[Editor’s Note: The following is from Ivo’s forthcoming book ‘Bank Robbery’.]
Chapter 1
‘If it ain’t broke, don’t fix it.’ Sensible advice, especially when it comes to tinkering with the money supply: with laws about how money is made, how we get it, how we spend it. What would happen if the financial system was dismantled or thrown out of joint? Would we be able to pay the bills, eat, have shelter and live?
Most people don’t even want to think about the system, let alone how it should be reformed. Fear and ignorance reinforce each other. But reasons for reform grow stronger and stronger every day. Besides the massive criminality and corruption that go unpunished even in the complacent West, there are troubles which may not originate in the way we create money, but which are mightily fed by it: war, inequality, unemployment, mental health, drug abuse, environmental destruction, climate change; unaccountable power in governments, corporations and wealthy individuals; loss of moral freedom; misuse of assets and human resources; booms and busts of the ‘business cycle’: the list could go on and on.
To understand the connections between the way we create money and the troubles listed above is the subject of this book. Explaining how money is created is no problem: just one sentence will do (see the next paragraph for that). But unravelling the implications is a bit like a detective story. The blunt instrument that did the murder has been discovered, but the human story behind it is what’s interesting. Who did the murder? Why did it happen? What will the consequences be? And finally, the all-important question that lurks in the background of all good detective stories: Will justice eventually be done?
Instead of just one villain, however, the story of how our money is created is a whole history, with good intentions travelling alongside the usual motives of greed and deception. In the past, money was lots of different things in different places: cowry shells, tobacco, precious stones, any number of things. For many hundreds of years, money in the West was gold, silver and other cheaper metals. Today, money is almost all ‘credit’ – numbers in bank balances, representing claims (which we own) on digital money belonging to the bank. Here is a one-sentence description of how credit is created today: ‘Commercial banks are allowed, by special dispensation in law, to create multiple claims on ‘reserve money’ sold to them on demand by central banks; they then lend out those claims to whomsoever they please.’ It is these claims, known as ‘credit’, which pass from person to person as the money we use every day.
Such simple facts are only seeds when it comes to understanding how this way of creating money affects the workings of our world. But three things stand out right from the start about the system, which uses law and privilege to establish ‘credit’ as a form of money.

* **Data shown**
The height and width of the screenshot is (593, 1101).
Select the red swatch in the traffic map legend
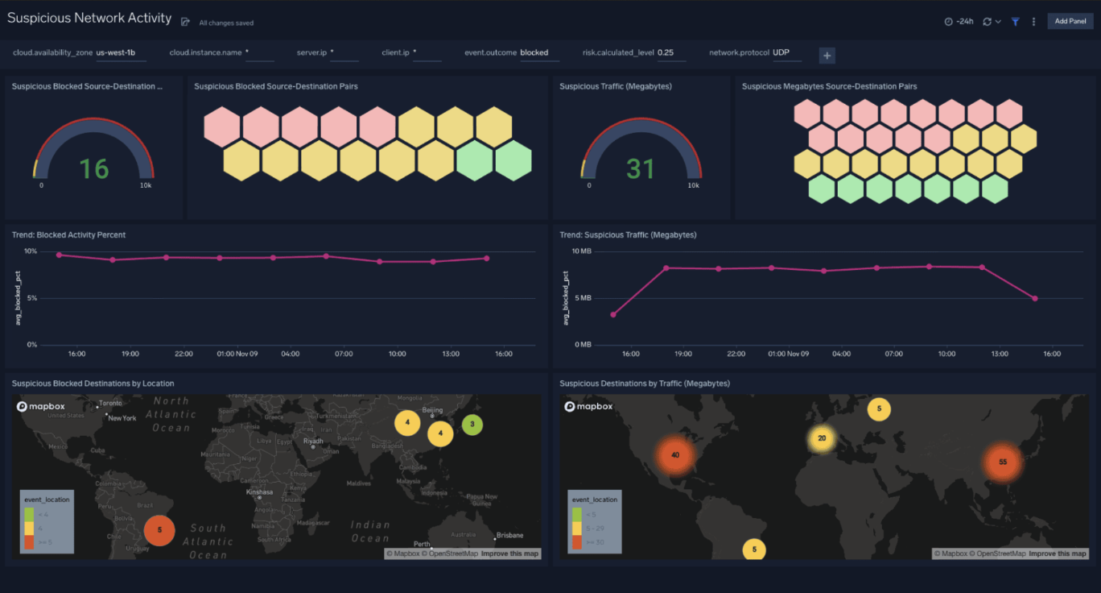(x=576, y=541)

* **To be done**
A - In the book excerpt on money creation, what was money in the West for many hundreds of years?
B - Write the next part of the book excerpt on money creation, picking up after its final sentence.

* **Expected outputs**
A - Gold, silver and other cheaper metals.

B -
- First, it is a source of great profit to governments, who create and sell ‘reserve money’ to banks, and can borrow almost unlimited amounts in the name of their citizens.
- Secondly, it is a source of great profit to banks, who collect interest on the credit that they in turn create.
- Thirdly, money – credit – can be allocated in vast amounts, by mere decision of those who profit from it.
It is pretty obvious that this way of creating money advantages some and disadvantages others.
That money should be created in such a way may seem bizarre, but it makes complete sense when it is looked at in historical context – in other words, when it is read as a human story. What follows is the human story of how banks came to create our money supply.
A banking historian named Loyd Mints – a deeply respectable and learned man – wrote the following:
It would seem that an evil designer of human affairs had the remarkable prevision to arrange matters so that funds repayable on demand could be made the basis of profitable operations by the depository institutions.
Loyd Mints is referring to the fact that once a bank gets hold of people’s money, a host of devilish opportunities open up to it. The situation today, which can only be described as madness, is the culmination of a series of developments in banking over the last three thousand years. A number of clear stages followed on quite naturally from each other, and noticing these stages makes it easy to understand how banks create money today.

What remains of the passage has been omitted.